## Things to do
a. Please rewrite the paragraph of the Lufthansa article beginning "The airline group's net loss" as one shorter sentence that keeps its figures.
b. Transcribe the stretch of the Lufthansa article from "The number of" through "were more severe." word for word.

## Page text
======
German airline Lufthansa optimistic for 2022 as tourist demand bounces back

German national carrier Lufthansa on Thursday reported it slashed its losses in the first quarter and set its sights on a record summer for tourist traffic as demand recovers from the pandemic.

German airline Lufthansa optimistic for 2022 as tourist demand bounces back

The airline group’s net loss over the first three months of 2022 came to €584 million ($620 million), down from one billion euros in the same quarter last year.

The improved result owed in part to the pick up in air traffic as coronavirus-related restrictions were rolled back in many countries and fears over the Omicron variant ebbed.

READ ALSO: Omicron wave forces German airline Lufthansa to axe 33,000 flights

The number of passengers on Lufthansa flights “more than quadrupled” in the first quarter to 13 million, from three million in 2021, when travel restrictions in many markets were more severe.
======
## Information shown
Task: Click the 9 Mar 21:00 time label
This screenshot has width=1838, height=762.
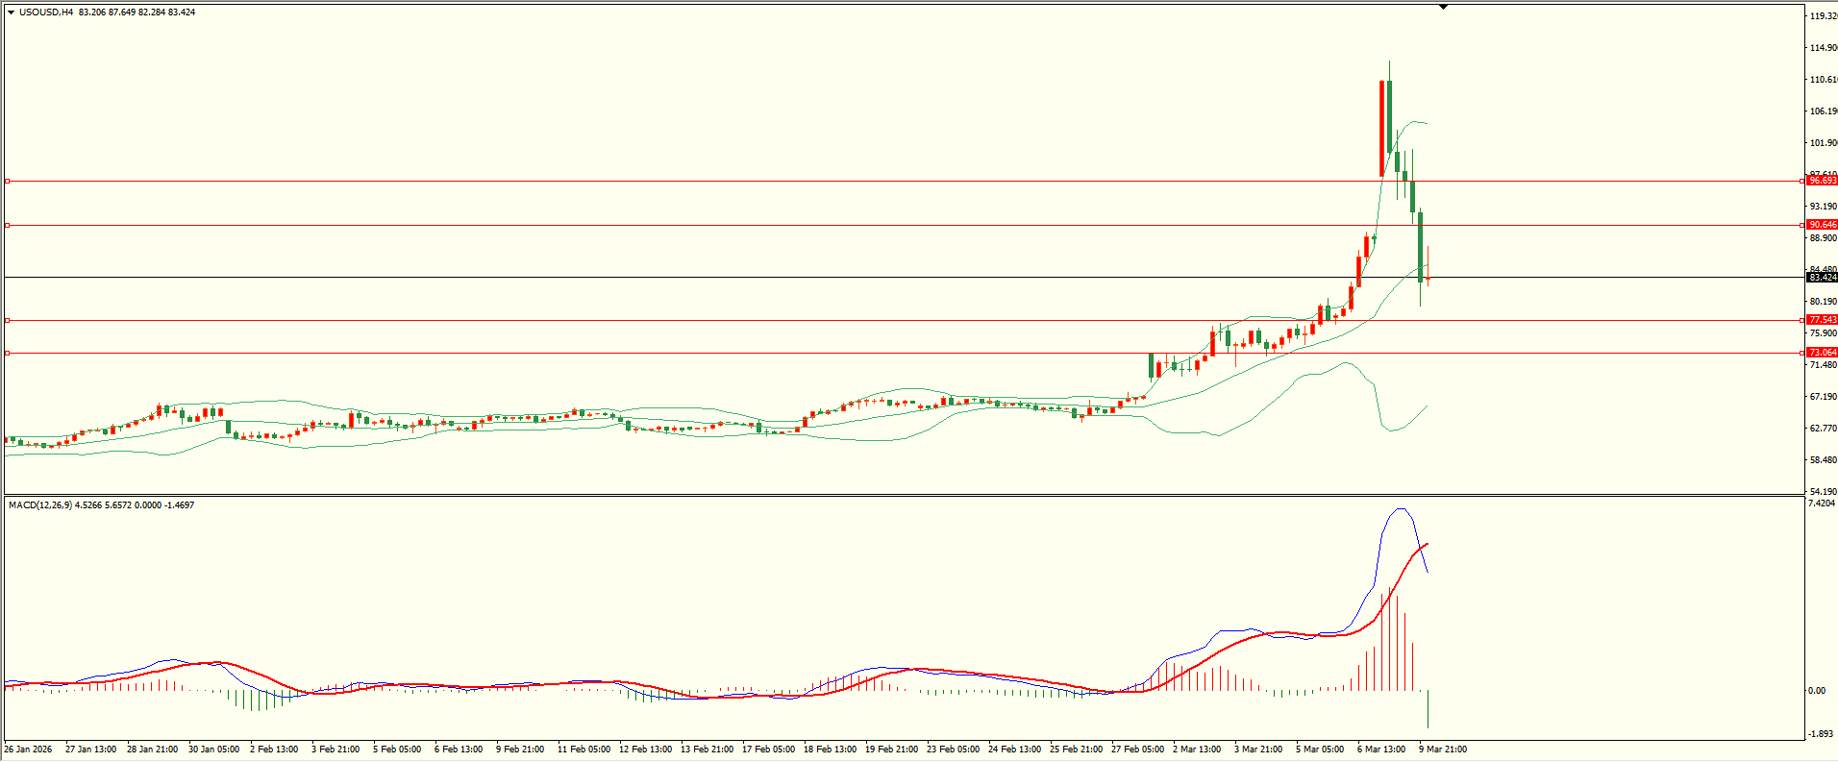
======
## Results of the tasks
a. Lufthansa's net loss for the first quarter of 2022 fell to €584 million ($620 million), from one billion euros a year earlier.

b.
The number of passengers on Lufthansa flights “more than quadrupled” in the first quarter to 13 million, from three million in 2021, when travel restrictions in many markets were more severe.